Page text>

** Begin **

Loving Instead of Lecturing

"I hate night class. My throat is on fire—"
 
During the lengthy pause, I wondered why I had answered my cell.
 
"—and I got a 65 on the test."
 
Kyle's cranky attitude set my stress on fire.
Twice a week, he griped about Spanish night class and twice a week I lectured about ten key ways to study for college.
I gripped the phone. The semester ended in a few weeks. Not much time left to pull up his grade. "Come home and we'll talk about it."
 
He cut our connection with a typical, "Whatever".
 
What did he expect? You have to work hard in college—even if you are still in high school. His college transcript reflected these grades. That's what dual credit meant.
 
That's not what he needs to hear.
Lord, of course that's what he needs to hear. Slacking off is not an option. Where's his drive? His motivation?
 
Love on him. No lectures. No advice.
Over the last year, I'd given a lot of advice in an attempt to fix him. Study more. Use better time management. Make a plan.
Beg for extra credit.
 
Love is the fix.
This has nothing to do with love, Lord. Love doesn't motivate him or push him to try harder. Look at all the mistakes I made when I was seventeen. I didn't realize my choices then would affect my life now.
 
 
This isn't about you. Love on him.
The garage door opened with a slow grind and a few seconds later, the back door slammed. Kyle wandered in, dropped his backpack on the couch, and kicked off his shoes in the middle of the hallway. I opened my mouth—
 
 
Love on him
 
—closed it and wrapped my arms around him. Taller than me, he rested his chin on the top of my head. Where was my little boy?

** End **

Exercise details> Condense the paragraph of "Loving Instead of Lecturing" that begins "What did he expect?" into one or two shorter sentences that keep its main facts.

Click-target data>
** Begin **

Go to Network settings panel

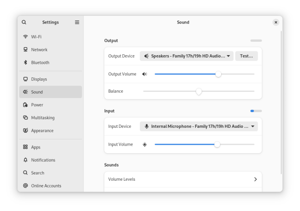point(39,50)
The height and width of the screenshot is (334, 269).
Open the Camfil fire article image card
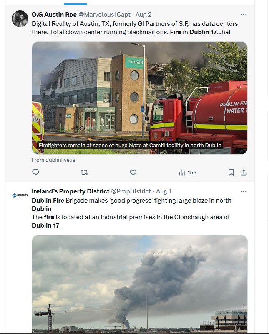pyautogui.click(x=140, y=98)
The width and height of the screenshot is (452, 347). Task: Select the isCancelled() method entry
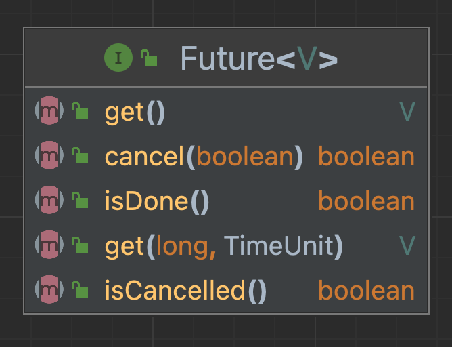185,291
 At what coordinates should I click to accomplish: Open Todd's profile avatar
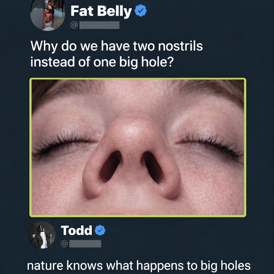click(42, 235)
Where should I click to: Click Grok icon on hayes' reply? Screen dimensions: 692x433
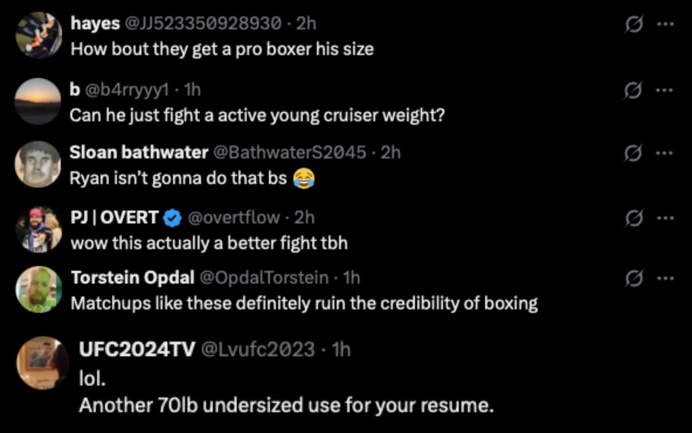634,24
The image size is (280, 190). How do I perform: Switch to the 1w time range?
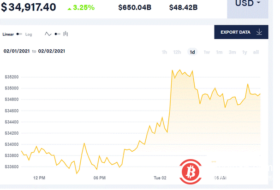point(207,52)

** End **

Final result> College demands hard work even from a high school student, and because of dual credit, these grades appear on Kyle's college transcript.